Almost nothing can be revealed about Against Captain's Orders, A Journey into the Uncharted, except that it has been created by British theatre company Punchdrunk. It shockingly urges participants to ignore the stern orders invariably given to museum visitors and is happening at the National Maritime Museum in Greenwich, London, until the end of August.
It is a journey that begins in a little boat for a crew of six- to 12-year-olds and their grown-up escorts, and leads into surprising spaces. (So far, only one terrified and weeping little girl has had to be fast-tracked to the exit.)

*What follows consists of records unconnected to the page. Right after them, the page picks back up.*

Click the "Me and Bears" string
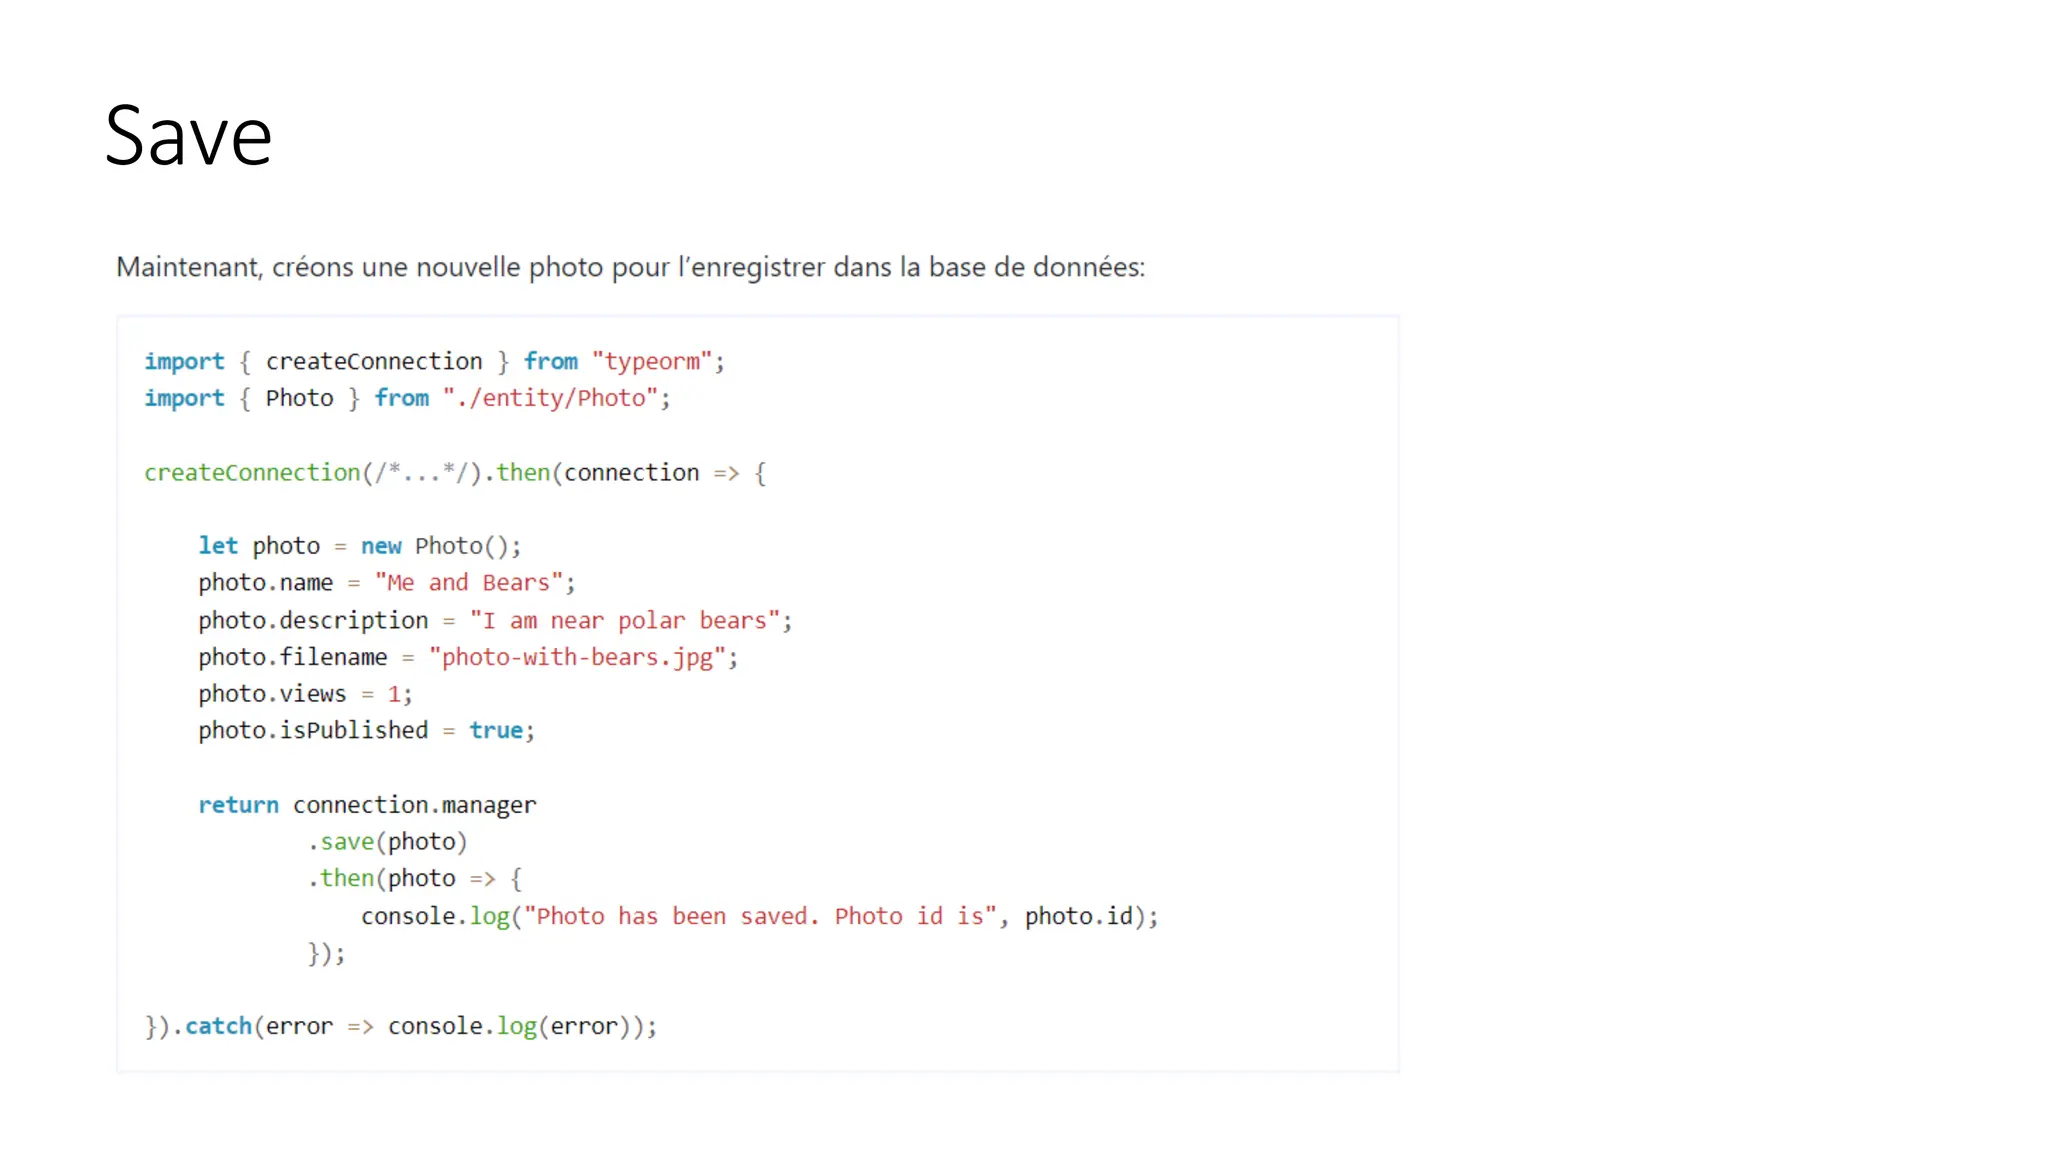2048x1152 pixels. 468,583
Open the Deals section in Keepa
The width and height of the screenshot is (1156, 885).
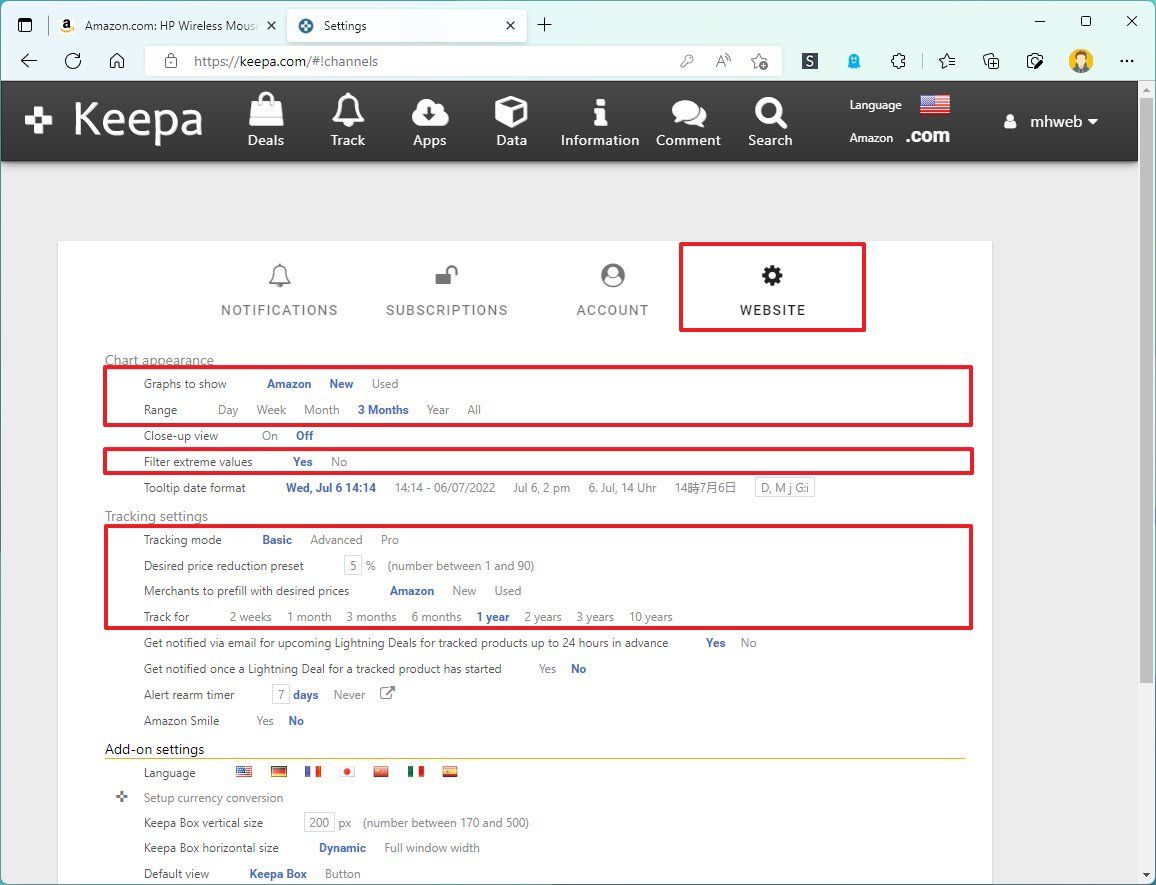(264, 120)
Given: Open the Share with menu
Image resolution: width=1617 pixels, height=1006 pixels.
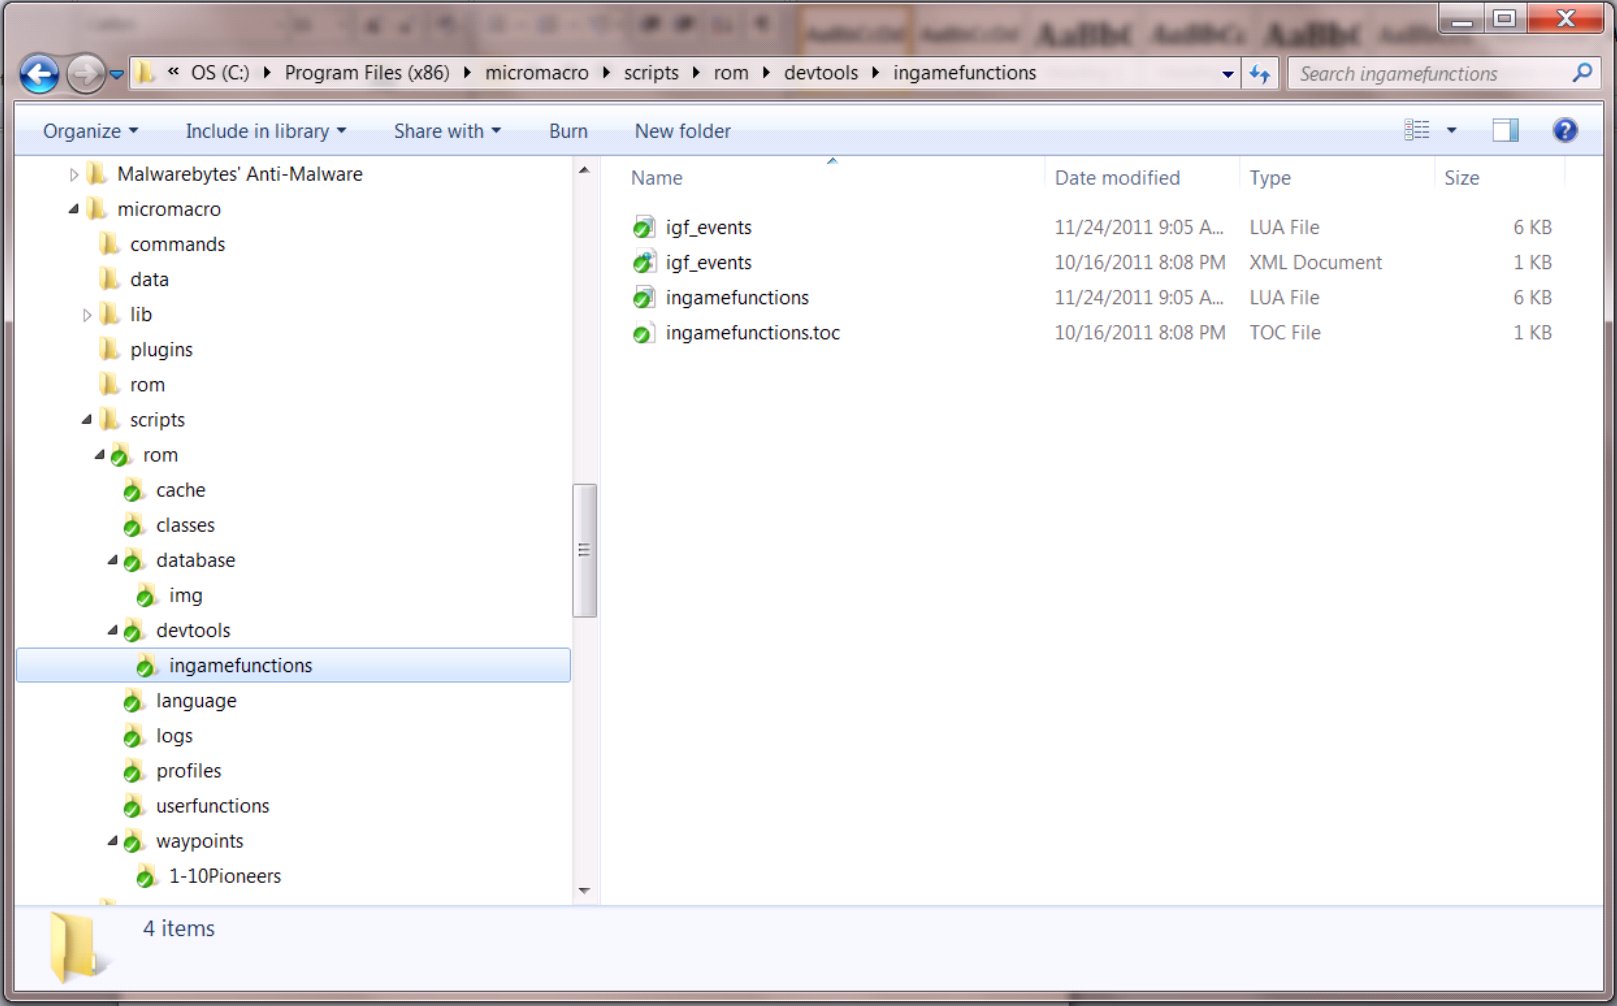Looking at the screenshot, I should click(x=446, y=131).
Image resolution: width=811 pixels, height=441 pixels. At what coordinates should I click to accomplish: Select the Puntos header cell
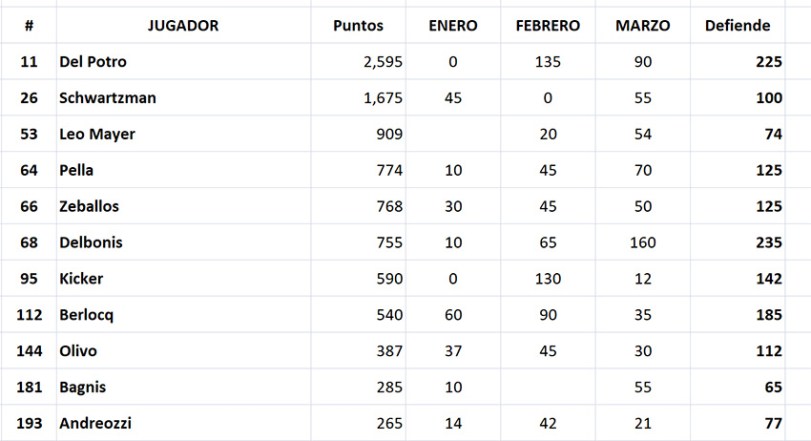(x=358, y=26)
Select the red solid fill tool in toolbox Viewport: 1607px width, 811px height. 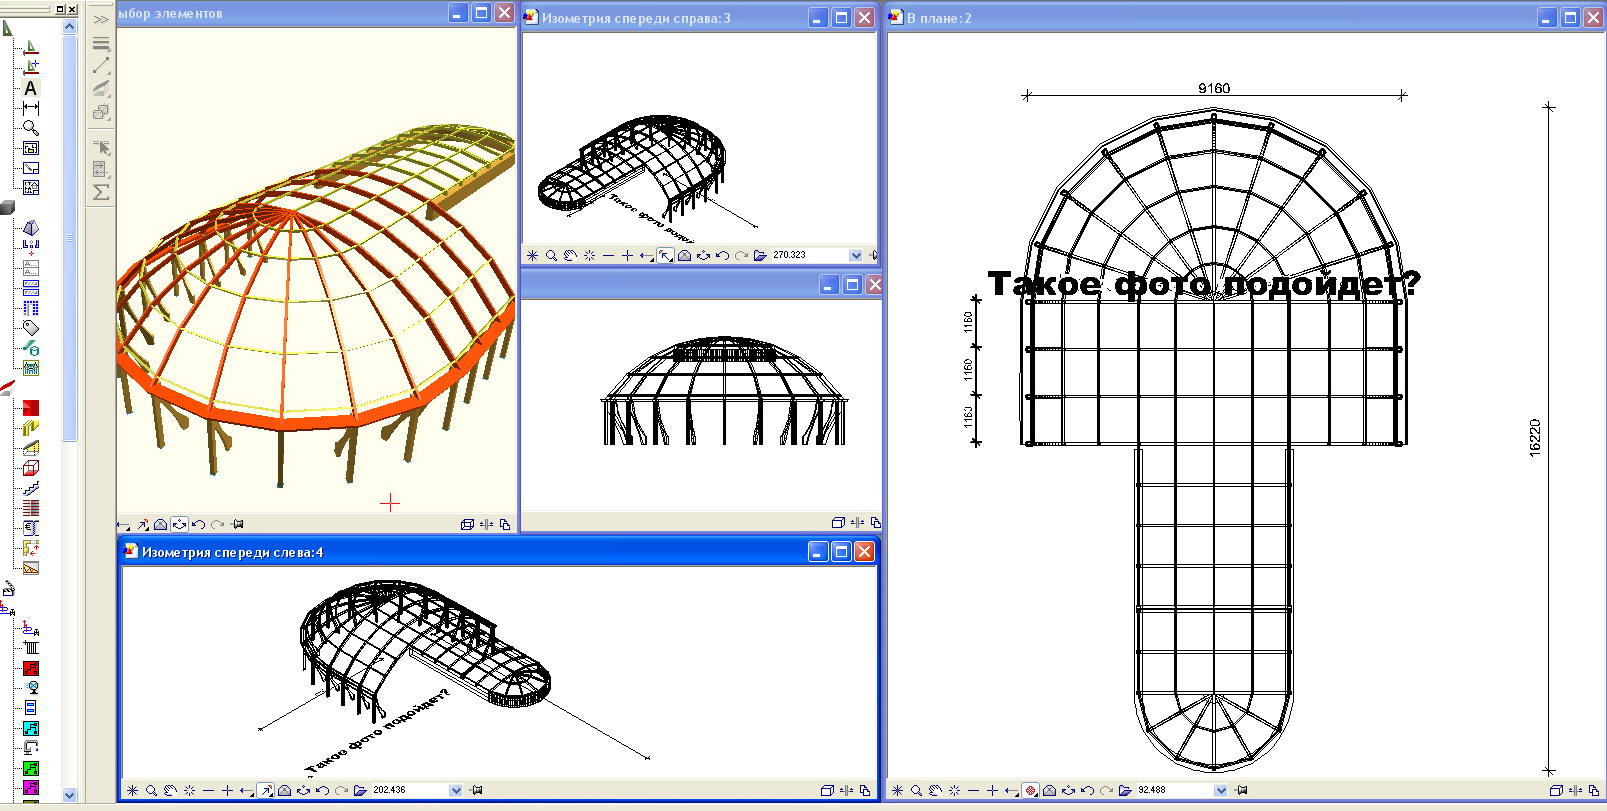tap(30, 408)
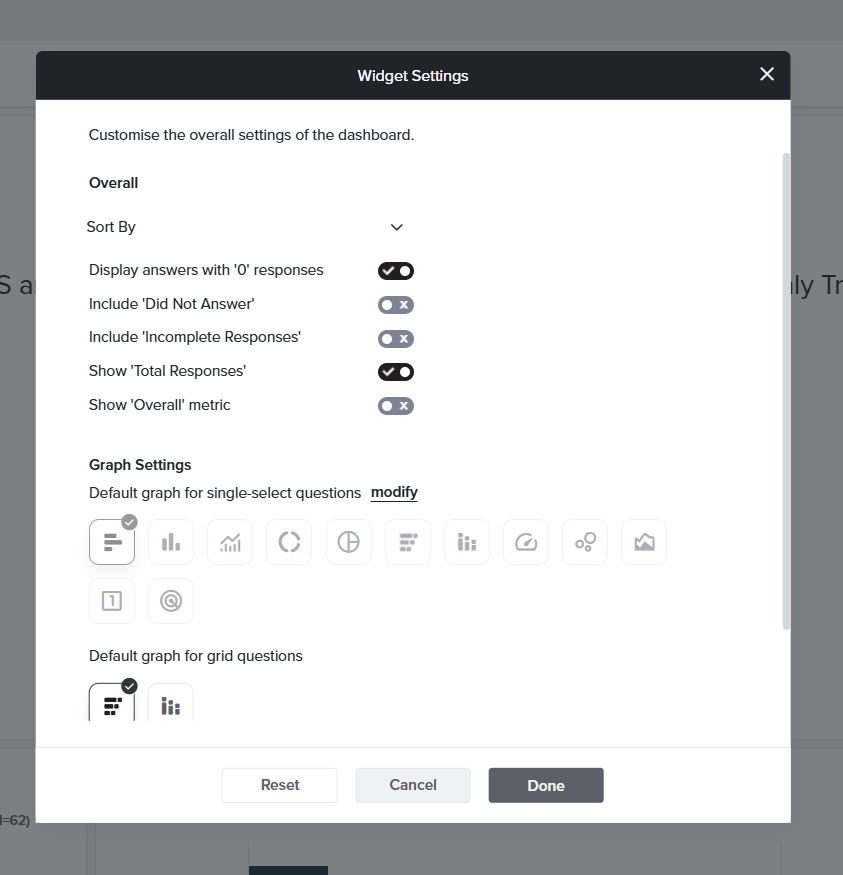The width and height of the screenshot is (843, 875).
Task: Pick the single number card graph
Action: 112,601
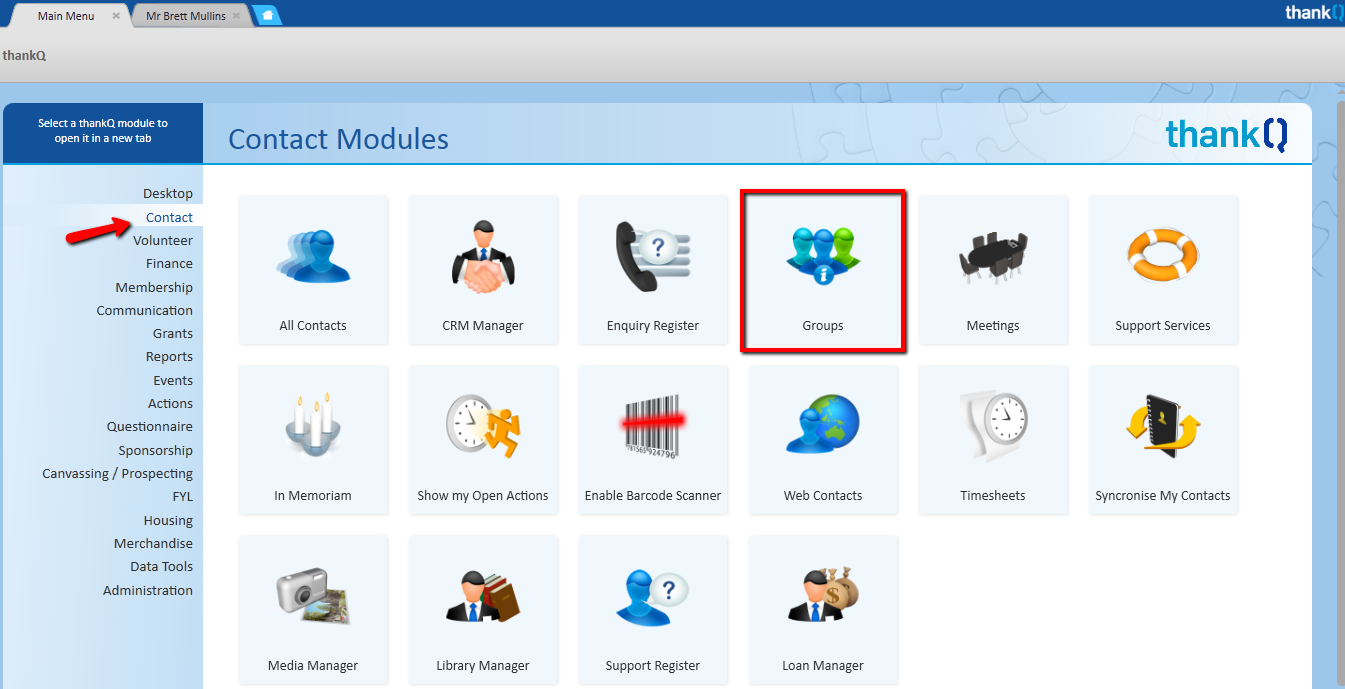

Punchdrunk's first work for a museum was created after talks with the staff, many tours of the galleries at the National Maritime Museum and a guided tour through the museum's cavernous stores, which hold hundreds of thousands of precious, fascinating or downright weird objects.
The result is a piece woven around four apparently real objects from the collection, and threaded with salty yarns of real characters - including the favourite privateer of Elizabeth I, Sir Francis Drake; the lighthouse keeper's daughter Grace Darling, the hero of a famous 19th-century rescue; and Captain Bligh, who navigated and rowed himself thousands of kilometres back to safety after being cast adrift in the mutiny on the Bounty.
When Felix Barrett founded the immersive theatre company in 2000, the name was intended to signify that their audiences should emerge staggering, bewildered, enthralled … punch-drunk.
At the end of each show in Greenwich, the faces of the emerging crews - and museum director Kevin Fewster, who signed up himself for an hour before the mast - are full of hilarity and astonishment. Fewster was particularly moved by one boy who put a consoling arm around his father, and assured him: "It's all right, Daddy, we did it!"
Audiences should pay close attention to noticeboards. One warns: "Keep all phones away from parrots." I yearn to attend the lecture on penguin husbandry to be given by Jim Cooke - in Antarctica. It can be disclosed that knickers embroidered with the word "Indomitable" do not form part of the show. Robert Blyth, senior curator of world and maritime history, knows they exist but failed to find them when he guided the Punchdrunk company around the museum's stores.